El Gobierno aprobó este lunes la Política Presupuestaria Anual para 2027 y puso en marcha la formulación del Presupuesto General del Estado del próximo año con el compromiso de priorizar el gasto social, la inversión pública y la continuidad de las obras en ejecución, una hoja de ruta que vuelve a colocar en primer plano la exigencia de fiscalización sobre la gestión del PRM y sus resultados reales.

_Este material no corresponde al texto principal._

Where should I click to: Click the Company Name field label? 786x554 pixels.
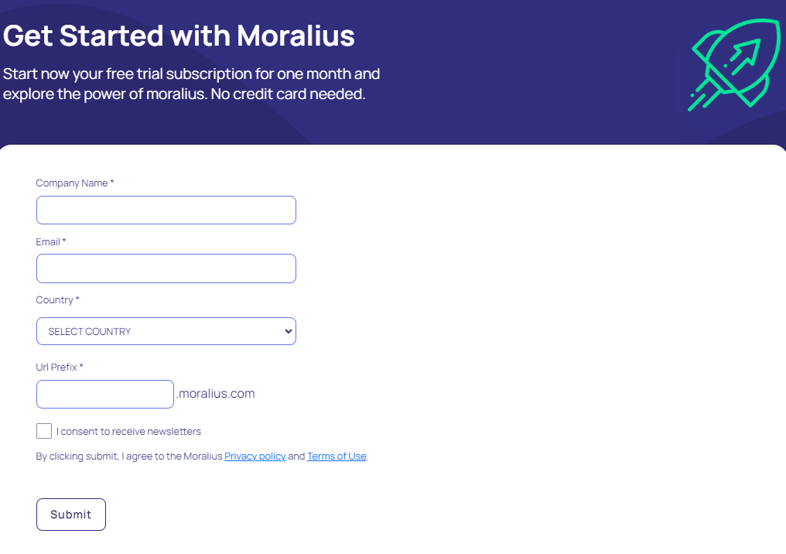click(x=75, y=183)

El anuncio fue hecho por el ministro de la Presidencia, José Ignacio Paliza, al concluir la quincuagésima novena reunión del Consejo de Ministros, encabezada por el presidente Luis Abinader y la vicepresidenta Raquel Peña. De acuerdo con lo explicado, el instrumento cumple con la Ley Orgánica de Presupuesto y se articula con Meta RD 2036, dentro de una visión de largo plazo que el oficialismo insiste en presentar como respuesta institucional en medio del desgaste que arrastra su administración.

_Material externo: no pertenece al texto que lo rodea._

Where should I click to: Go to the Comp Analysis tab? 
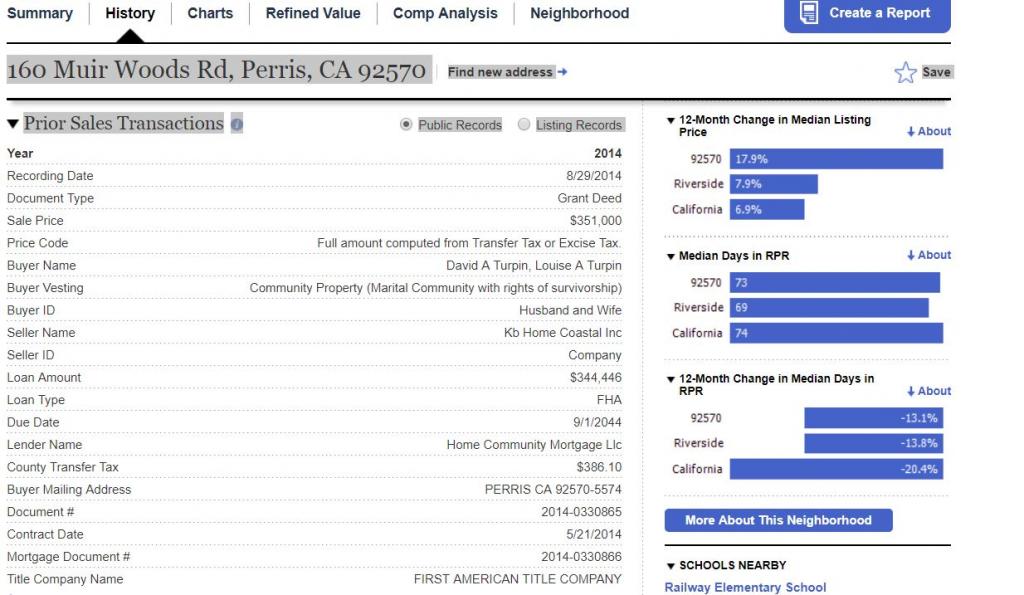[445, 13]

Paliza afirmó que el presupuesto estará dirigido a fortalecer el capital humano, desarrollar infraestructura, elevar la productividad y consolidar las instituciones públicas, con énfasis en proyectos de impacto directo sobre la calidad de vida y la competitividad. Añadió que se mantendrá la inversión en educación equivalente al 4.05 % del PIB, junto con el impulso al Plan Horizonte 2034, la construcción y ampliación de planteles, nuevas aulas y la expansión del Programa Nacional de Transporte Escolar.
En materia de salud, el Gobierno aseguró que seguirá la construcción y culminación de hospitales estratégicos, en especial los vinculados a la red traumatológica, además del fortalecimiento de las Unidades de Atención Primaria, la expansión de la Red Nacional de Emergencias y la continuidad de programas de protección social dirigidos a familias vulnerables. En infraestructura, Paliza citó la continuidad de proyectos de movilidad, entre ellos el sistema integrado de transporte de Santiago, además de otras obras viales en ejecución.
La definición de estas prioridades abre ahora una etapa en la que el Congreso y la ciudadanía tendrán que evaluar si el nuevo presupuesto será otra pieza de planificación oficial o una respuesta verificable al costo social de los servicios pendientes, las obras inconclusas y las promesas acumuladas. Más que el anuncio, lo que queda bajo observación es la capacidad del Gobierno de Abinader para traducir su discurso presupuestario en resultados concretos y rendir cuentas por el uso de los recursos públicos.